Dans quelle mesure, cette description, par moment effrayante, potentiellement terrifiante, est encore d'actualité ? En effet, Sri Aurobindo décrit sa Descente dans les Enfers mais il y a aussi, Son Action. Il n'est pas descendu dans les Ténèbres pour faire une visite de courtoisie, et puis, Mère a continué le Travail, Satprem aussi.
Alors, que restent-ils de ces Enfers ? Mon sentiment est qu'au minimum, les Ténèbres sont moins.... ténébreuses. Pour nous peut-être, nous ne voyons aucune différence, surtout maintenant, mais avec le regard vaste du Temps, certainement que nous sentirions la différence.
Je serais curieux de savoir ce qu'écrirait Sri Aurobindo, maintenant, de cette échèle des mondes. Pour voir, ce qui a changé.
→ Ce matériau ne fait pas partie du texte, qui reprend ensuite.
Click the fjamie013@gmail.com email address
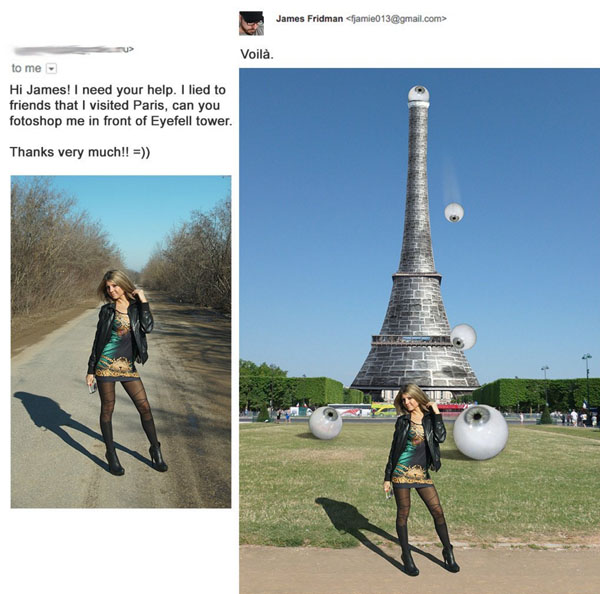Viewport: 600px width, 594px height. (x=396, y=19)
Ce qui reste, c'est que cette vision des Enfers renforce notre aspiration vers la Lumière et la Vérité et la Divinité.
Ce qui reste, c'est l'Aide incomparable que cela reste pour nous aider à nous connaître et à grandir car assurément, tous ces mondes explorés par Sri Aurobindo, sont en résonance avec le nôtre et ce que nous vivons.
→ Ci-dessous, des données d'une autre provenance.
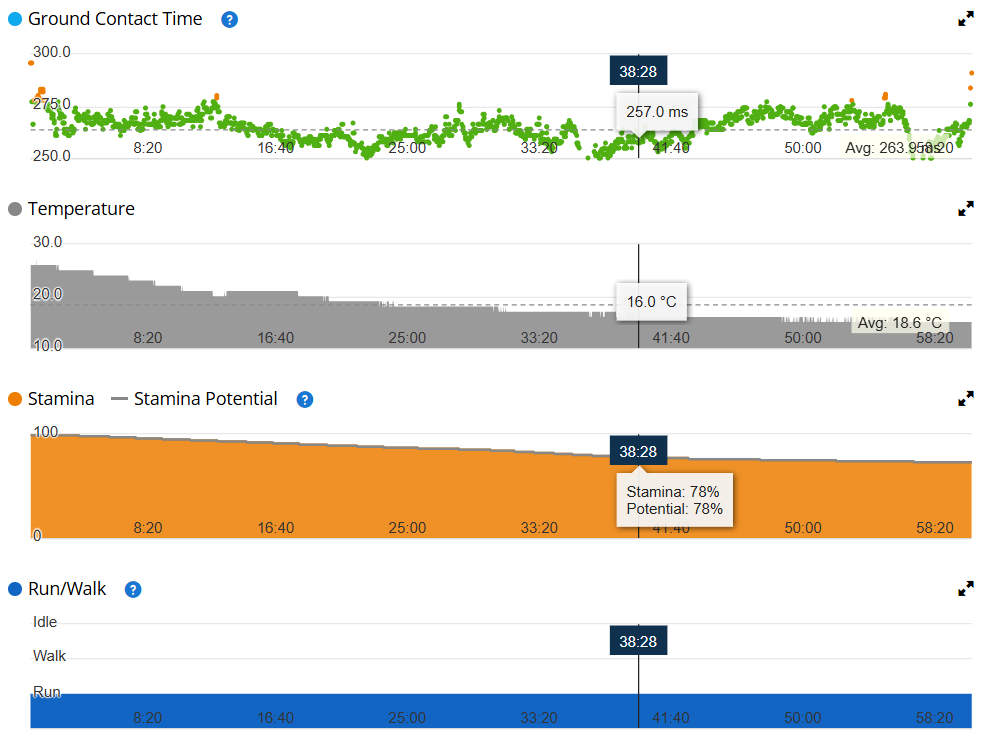Select 38:28 marker on Stamina chart
Screen dimensions: 987x737
click(638, 451)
Ce qui reste aussi, c'est la Grâce de savoir, un peu, ce que Sri Aurobindo a fait pour nous...
Présentation générale
Les passages en vert sont des notes de Satprem.
SAVITRI
LIVRE II
Le Livre du Voyageur des Mondes
Chant Un : L’Échelle des Mondes
(Le Roi Ashwapati, père de Savitri, le pionnier de l’espèce, entreprend son exploration des plans de conscience et de leurs pouvoirs qui règnent sur notre conscience actuelle, clandestinement ou pour l’avenir.)
Chant Deux : Le Royaume de la Matière Subtile
Chant Trois : La Gloire et la Chute de la Vie
(À cette « gloire » de la vie, il manquait quelque chose. Après en avoir fait tout le tour, Sri Aurobindo nous montre pourquoi elle était insuffisante et devait « choir » là où sont nos pas.)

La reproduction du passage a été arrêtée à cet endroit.